PARIS: Frankreich hat sich mit den USA und Großbritannien nun doch darauf verständigt, dass die NATO beim Militäreinsatz in Libyen eine Schlüsselrolle spielen soll. Vorausgegangen waren intensive Kontakte der Präsidenten Sarkozy und Obama und des britischen Premierministers Cameron. Man habe sich "auf die Modalitäten zur Nutzung der Strukturen des NATO-Kommandos geeinigt, um die Koalition zu unterstützen", teilte die Regierung in Paris mit. Details blieben zunächst unklar. In Washington hieß es, man rechne mit einem Kommandowechsel innerhalb weniger Tage.
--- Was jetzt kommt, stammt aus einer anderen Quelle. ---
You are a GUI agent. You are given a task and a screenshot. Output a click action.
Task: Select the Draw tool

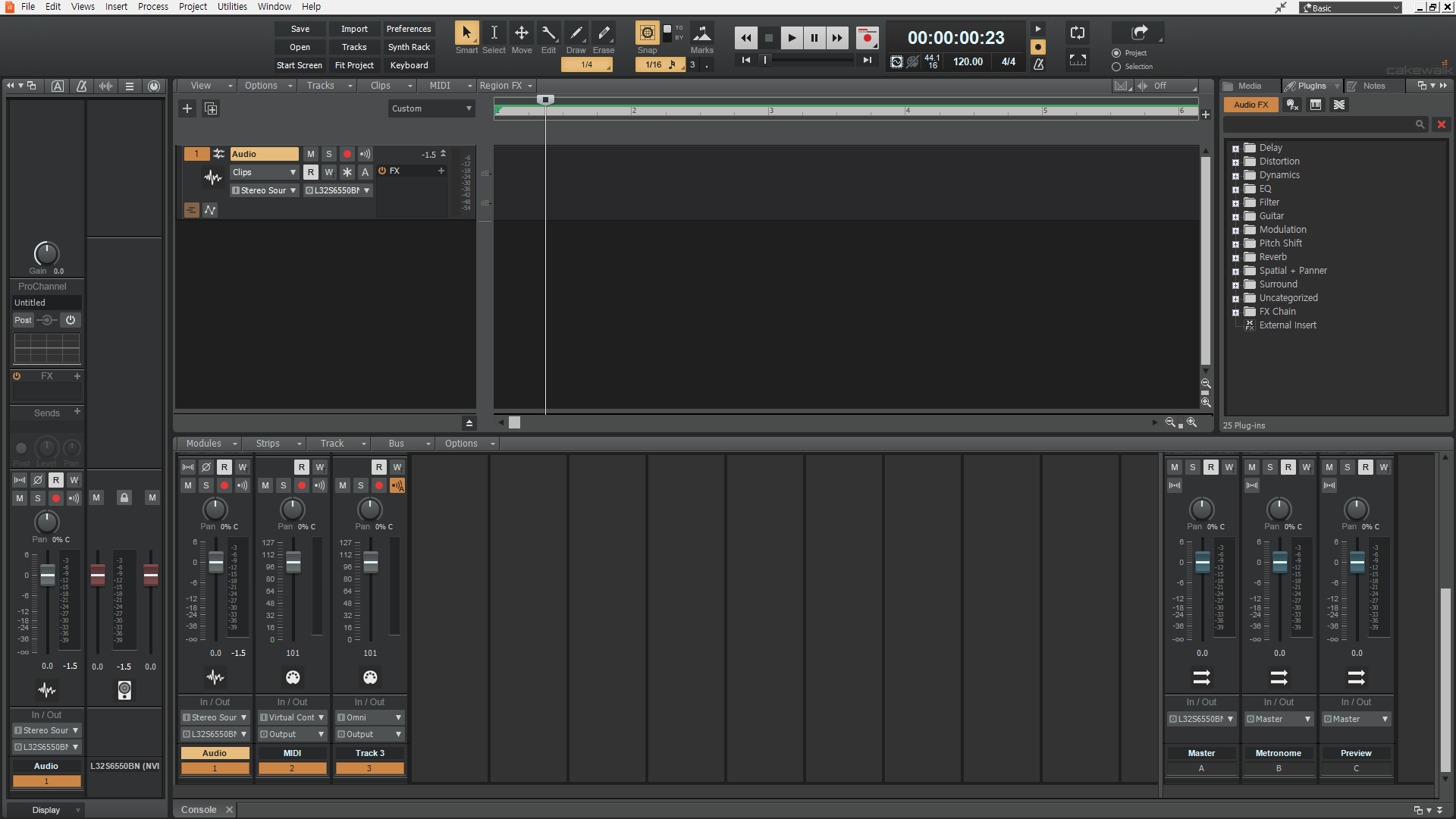tap(576, 33)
TRIPOLIS: Die westliche Militärallianz hat ihre Luftangriffe auf Truppen des libyschen Machthabers Gaddafi fortgesetzt. Augenzeugen berichten von Detonationen und Luftabwehrfeuer in der Hauptstadt Tripolis. Zuvor hatten Gaddafi-treue Einheiten Stellungen der Aufständischen in den Städten Misrata und Sintan unvermindert heftig mit Panzern und Artillerie beschossen.
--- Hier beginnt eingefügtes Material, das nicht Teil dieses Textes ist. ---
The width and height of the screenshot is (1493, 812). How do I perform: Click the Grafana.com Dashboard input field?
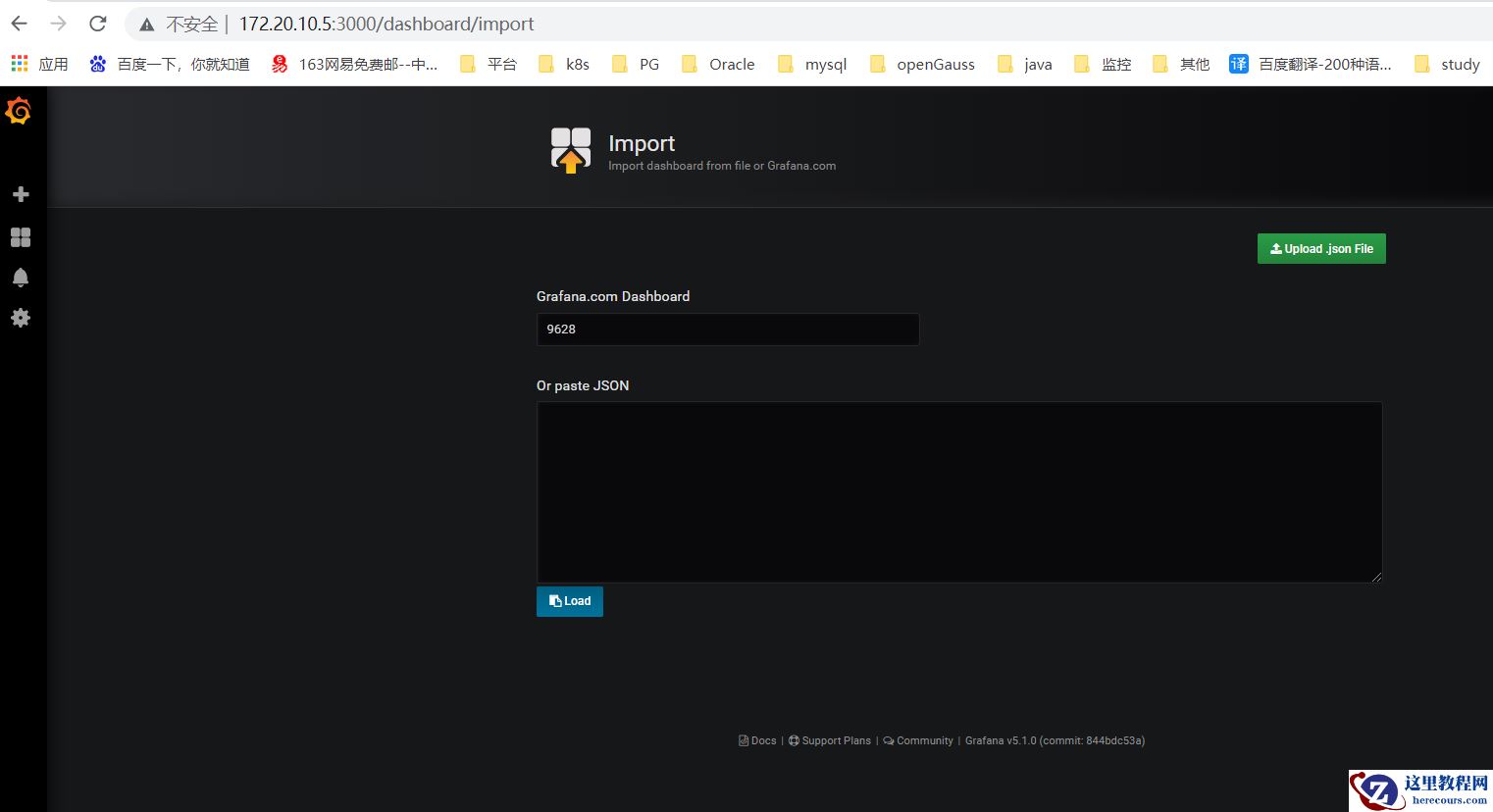tap(727, 330)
BERLIN: Der Bundestag befasst sich an diesem Mittwoch in einer Aktuellen Stunde mit der anstehenden Überprüfung der 17 deutschen Atomkraftwerke. Dabei geht es um die Anforderungen des Umweltministeriums für die Untersuchungen. Die Opposition drängt auf strenge Maßstäbe. Angesichts möglicher Milliardenkosten für Nachrüstungen könnte das aber viele AKW unrentabel machen. Bundeskanzlerin Merkel hat bislang keine Vorschläge dazu gemacht, wie sie sich die Prüfung der Atommeiler oder einen beschleunigten Ausbau alternativer Energieformen vorstellt. Im Rahmen eines dreimonatigen Moratoriums produzieren derzeit nur neun deutsche Kernkraftwerke Strom, die anderen sind abgeschaltet. Bis Juni muss die Regierung entscheiden, ob und wenn ja welche AKW dauerhaft abgeschaltet werden müssen.
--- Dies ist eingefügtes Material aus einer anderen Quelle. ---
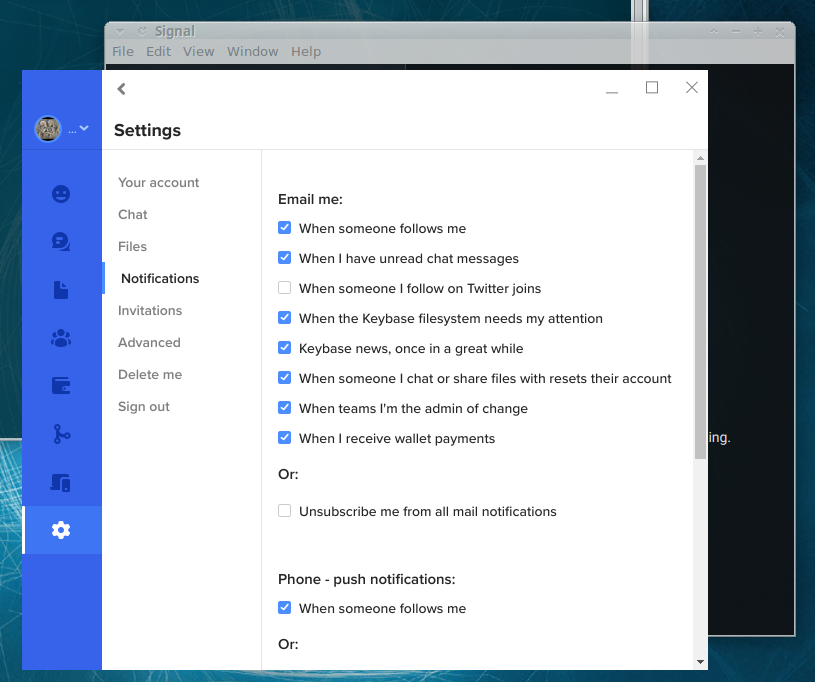Viewport: 815px width, 682px height.
Task: Click the Sign out link
Action: click(x=141, y=406)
GAZA-STADT: Die Auseinandersetzungen zwischen militanten Palästinensern im Gazastreifen und Israel verschärfen sich. Extremisten feuerten zwei Raketen auf die 40 Kilometer entfernte israelische Stadt Beerscheva ab, wo ein Anwohner verletzt wurde. Eine weitere Rakete schlug am Rande der Küstenstadt Aschdod ein. Am Dienstag waren bei israelischen Militäreinsätzen drei palästinensische Jugendliche und ein Erwachsener sowie vier militante Palästinenser im Gazastreifen getötet worden.

DAS WETTER IN DEUTSCHLAND: Wieder viel Sonne. Höchstwerte zwischen sechs Grad an den Küsten und bis zu 17 Grad an Rhein und Mosel.